[Pixel coordinate grounding data]
■ ■ ■ ■ ■

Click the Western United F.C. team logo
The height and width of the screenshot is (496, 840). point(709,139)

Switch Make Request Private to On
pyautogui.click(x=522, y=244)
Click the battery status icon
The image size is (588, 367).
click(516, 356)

■ ■ ■ ■ ■

WHAT THE EXERCISE ASKS :: Transcribe each entry precisely, missing none.

SOLUTION FOR THIS TASK ::
Click the Western United F.C. team logo
The height and width of the screenshot is (496, 840). point(709,139)

Switch Make Request Private to On
pyautogui.click(x=522, y=244)
Click the battery status icon
The image size is (588, 367).
click(516, 356)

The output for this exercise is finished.